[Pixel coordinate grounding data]
- - - - - - -

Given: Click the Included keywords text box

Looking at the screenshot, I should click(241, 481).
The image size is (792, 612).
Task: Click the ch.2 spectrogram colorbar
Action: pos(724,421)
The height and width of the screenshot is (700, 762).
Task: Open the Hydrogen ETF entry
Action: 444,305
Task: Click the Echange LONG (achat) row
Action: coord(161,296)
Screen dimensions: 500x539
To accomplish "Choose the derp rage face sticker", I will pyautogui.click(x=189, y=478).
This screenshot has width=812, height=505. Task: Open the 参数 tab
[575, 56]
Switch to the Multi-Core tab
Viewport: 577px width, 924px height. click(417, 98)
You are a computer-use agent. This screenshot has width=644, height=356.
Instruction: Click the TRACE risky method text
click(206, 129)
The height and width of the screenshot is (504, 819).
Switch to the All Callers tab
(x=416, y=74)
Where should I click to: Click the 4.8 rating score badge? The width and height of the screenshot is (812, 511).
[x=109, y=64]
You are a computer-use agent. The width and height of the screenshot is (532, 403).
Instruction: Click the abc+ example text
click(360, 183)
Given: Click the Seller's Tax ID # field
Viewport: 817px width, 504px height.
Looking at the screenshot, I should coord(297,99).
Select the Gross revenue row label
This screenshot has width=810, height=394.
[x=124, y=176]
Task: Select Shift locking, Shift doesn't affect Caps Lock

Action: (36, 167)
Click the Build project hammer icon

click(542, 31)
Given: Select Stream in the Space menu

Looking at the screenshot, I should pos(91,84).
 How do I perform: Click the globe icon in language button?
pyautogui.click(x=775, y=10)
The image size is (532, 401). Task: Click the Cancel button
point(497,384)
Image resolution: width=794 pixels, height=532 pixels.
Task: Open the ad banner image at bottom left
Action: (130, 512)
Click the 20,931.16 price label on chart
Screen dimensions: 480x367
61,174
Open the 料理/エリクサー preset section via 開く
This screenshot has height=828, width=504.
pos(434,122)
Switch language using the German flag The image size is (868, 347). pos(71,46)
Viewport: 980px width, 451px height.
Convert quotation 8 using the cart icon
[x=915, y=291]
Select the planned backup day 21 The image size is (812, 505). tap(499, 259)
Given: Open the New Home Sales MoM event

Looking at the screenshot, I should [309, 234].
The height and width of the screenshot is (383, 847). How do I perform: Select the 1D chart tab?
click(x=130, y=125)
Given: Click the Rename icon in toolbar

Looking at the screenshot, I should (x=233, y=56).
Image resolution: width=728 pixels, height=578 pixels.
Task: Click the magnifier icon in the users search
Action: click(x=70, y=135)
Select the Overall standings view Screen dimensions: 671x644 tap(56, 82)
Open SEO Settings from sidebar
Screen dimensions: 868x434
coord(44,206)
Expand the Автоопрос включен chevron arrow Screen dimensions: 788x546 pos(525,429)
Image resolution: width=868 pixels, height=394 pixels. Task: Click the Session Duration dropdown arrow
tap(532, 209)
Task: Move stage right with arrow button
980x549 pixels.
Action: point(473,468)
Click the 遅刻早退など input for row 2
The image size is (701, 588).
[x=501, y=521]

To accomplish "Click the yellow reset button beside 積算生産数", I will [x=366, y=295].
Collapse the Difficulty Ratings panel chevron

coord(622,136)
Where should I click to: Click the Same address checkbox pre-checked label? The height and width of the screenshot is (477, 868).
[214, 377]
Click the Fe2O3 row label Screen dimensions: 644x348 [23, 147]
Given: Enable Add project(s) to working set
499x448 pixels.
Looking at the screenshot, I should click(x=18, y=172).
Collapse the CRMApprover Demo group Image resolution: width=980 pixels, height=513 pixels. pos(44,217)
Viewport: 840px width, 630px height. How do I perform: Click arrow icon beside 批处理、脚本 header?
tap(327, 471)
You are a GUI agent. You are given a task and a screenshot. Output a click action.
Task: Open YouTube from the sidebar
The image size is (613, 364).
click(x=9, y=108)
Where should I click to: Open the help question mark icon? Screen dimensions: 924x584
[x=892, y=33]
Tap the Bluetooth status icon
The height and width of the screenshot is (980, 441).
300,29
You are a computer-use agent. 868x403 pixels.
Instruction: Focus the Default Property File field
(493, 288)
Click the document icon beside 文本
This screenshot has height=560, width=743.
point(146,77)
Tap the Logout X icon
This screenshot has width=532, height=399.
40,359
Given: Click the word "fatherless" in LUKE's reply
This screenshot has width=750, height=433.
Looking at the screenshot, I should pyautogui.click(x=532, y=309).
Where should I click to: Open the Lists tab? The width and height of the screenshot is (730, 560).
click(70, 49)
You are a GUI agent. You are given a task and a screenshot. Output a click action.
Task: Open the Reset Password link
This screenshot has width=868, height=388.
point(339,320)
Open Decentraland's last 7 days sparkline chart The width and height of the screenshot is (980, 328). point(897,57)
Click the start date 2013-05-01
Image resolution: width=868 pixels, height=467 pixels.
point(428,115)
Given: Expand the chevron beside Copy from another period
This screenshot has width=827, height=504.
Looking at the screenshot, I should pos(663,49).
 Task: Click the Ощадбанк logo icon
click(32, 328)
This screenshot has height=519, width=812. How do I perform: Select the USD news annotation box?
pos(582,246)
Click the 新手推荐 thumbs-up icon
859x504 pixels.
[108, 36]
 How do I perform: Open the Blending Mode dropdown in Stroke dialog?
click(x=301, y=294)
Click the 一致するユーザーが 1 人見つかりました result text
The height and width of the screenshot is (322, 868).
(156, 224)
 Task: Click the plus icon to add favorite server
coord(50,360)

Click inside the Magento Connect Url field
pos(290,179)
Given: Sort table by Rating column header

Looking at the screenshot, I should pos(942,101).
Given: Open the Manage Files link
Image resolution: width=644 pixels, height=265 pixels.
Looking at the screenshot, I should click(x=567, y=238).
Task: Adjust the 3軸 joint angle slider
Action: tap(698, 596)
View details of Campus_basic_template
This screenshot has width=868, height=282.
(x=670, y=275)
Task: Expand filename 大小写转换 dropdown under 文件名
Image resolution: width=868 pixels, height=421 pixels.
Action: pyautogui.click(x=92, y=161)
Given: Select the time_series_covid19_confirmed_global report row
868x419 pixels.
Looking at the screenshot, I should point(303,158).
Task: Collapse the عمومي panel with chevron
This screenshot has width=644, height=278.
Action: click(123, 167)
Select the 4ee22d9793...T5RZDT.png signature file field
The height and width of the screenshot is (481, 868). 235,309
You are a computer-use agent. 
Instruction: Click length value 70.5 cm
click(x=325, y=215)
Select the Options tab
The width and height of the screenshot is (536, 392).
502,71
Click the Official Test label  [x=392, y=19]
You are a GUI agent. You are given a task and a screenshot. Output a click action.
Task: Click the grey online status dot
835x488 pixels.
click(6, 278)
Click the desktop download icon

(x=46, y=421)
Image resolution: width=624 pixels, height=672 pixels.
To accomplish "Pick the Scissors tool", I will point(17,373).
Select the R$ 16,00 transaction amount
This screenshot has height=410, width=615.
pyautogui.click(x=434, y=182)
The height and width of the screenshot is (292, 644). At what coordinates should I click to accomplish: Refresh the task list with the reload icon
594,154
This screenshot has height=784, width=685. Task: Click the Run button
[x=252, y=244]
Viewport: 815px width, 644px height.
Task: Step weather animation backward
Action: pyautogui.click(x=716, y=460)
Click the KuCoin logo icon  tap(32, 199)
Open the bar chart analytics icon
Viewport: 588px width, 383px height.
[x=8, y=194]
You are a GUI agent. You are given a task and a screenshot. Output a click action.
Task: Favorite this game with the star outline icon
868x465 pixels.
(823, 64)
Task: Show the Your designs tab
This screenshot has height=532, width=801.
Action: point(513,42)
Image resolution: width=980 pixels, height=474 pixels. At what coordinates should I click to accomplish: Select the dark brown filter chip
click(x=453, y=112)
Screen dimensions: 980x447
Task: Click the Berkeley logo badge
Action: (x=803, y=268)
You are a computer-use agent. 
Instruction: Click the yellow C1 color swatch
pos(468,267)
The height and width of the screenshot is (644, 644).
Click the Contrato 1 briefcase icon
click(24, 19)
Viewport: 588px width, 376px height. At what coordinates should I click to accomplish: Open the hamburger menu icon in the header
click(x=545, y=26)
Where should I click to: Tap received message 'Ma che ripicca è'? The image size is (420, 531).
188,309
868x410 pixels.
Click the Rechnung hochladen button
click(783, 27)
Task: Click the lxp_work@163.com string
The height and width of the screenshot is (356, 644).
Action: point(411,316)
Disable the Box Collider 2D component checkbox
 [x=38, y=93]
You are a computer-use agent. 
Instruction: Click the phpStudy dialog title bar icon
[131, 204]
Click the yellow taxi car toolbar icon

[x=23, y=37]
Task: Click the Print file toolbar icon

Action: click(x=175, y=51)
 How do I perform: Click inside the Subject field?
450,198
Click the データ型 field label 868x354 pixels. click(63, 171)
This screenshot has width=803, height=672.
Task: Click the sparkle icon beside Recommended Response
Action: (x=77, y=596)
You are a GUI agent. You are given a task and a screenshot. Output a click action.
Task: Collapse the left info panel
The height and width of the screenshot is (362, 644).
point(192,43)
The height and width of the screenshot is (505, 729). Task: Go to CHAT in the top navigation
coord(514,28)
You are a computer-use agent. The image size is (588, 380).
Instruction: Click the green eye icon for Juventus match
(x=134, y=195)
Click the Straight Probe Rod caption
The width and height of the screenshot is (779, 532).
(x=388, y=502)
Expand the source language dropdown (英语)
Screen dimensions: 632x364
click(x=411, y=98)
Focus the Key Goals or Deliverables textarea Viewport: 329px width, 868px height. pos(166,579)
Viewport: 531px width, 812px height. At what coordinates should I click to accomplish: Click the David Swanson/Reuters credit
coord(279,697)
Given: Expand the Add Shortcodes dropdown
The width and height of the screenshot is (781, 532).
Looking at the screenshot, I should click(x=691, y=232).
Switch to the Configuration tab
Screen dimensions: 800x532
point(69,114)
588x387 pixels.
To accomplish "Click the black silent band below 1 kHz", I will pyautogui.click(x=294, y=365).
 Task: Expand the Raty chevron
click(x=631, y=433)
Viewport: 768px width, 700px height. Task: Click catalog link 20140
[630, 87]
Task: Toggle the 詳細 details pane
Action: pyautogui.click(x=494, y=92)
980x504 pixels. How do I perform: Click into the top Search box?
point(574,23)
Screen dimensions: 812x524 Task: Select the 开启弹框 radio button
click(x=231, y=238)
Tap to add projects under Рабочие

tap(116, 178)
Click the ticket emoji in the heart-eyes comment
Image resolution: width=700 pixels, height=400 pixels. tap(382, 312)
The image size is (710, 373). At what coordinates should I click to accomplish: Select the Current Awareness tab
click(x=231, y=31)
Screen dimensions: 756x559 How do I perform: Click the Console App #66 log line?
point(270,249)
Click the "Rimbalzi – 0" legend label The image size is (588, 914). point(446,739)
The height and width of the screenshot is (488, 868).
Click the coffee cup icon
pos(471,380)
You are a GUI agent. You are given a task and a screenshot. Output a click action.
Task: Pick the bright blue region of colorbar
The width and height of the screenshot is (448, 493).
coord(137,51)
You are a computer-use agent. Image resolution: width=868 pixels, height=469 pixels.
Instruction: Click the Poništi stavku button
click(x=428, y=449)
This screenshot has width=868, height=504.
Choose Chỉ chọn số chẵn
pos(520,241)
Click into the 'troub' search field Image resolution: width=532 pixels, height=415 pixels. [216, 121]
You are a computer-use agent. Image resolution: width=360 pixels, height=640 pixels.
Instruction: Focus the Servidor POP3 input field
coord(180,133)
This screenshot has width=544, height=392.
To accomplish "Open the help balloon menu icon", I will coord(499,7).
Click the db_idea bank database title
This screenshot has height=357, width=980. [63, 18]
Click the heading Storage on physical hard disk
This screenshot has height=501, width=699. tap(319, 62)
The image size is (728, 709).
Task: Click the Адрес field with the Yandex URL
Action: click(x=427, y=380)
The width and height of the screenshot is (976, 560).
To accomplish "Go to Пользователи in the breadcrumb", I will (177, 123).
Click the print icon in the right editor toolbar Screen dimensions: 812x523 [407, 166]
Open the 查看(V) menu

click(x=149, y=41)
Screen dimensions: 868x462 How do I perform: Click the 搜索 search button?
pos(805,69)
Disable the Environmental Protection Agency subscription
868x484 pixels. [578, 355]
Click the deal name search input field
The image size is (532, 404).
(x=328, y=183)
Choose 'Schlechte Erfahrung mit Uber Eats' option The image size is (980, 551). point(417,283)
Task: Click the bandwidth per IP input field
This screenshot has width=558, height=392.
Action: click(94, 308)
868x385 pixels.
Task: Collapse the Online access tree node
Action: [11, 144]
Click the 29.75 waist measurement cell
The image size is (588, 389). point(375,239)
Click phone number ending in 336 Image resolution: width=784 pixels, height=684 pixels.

- - - - - - -

Exercise goal
All lines in the entries above that include "computer" should be found and copied.

Task answer
You are a computer-use agent. This screenshot has width=644, height=356.
You are a computer-use agent. The width and height of the screenshot is (532, 403).
You are a computer-use agent. 868x403 pixels.
You are a computer-use agent. 
You are a computer-use agent. 
You are a computer-use agent. 
You are a computer-use agent. The image size is (588, 380).
You are a computer-use agent. Image resolution: width=868 pixels, height=469 pixels.
You are a computer-use agent. Image resolution: width=360 pixels, height=640 pixels.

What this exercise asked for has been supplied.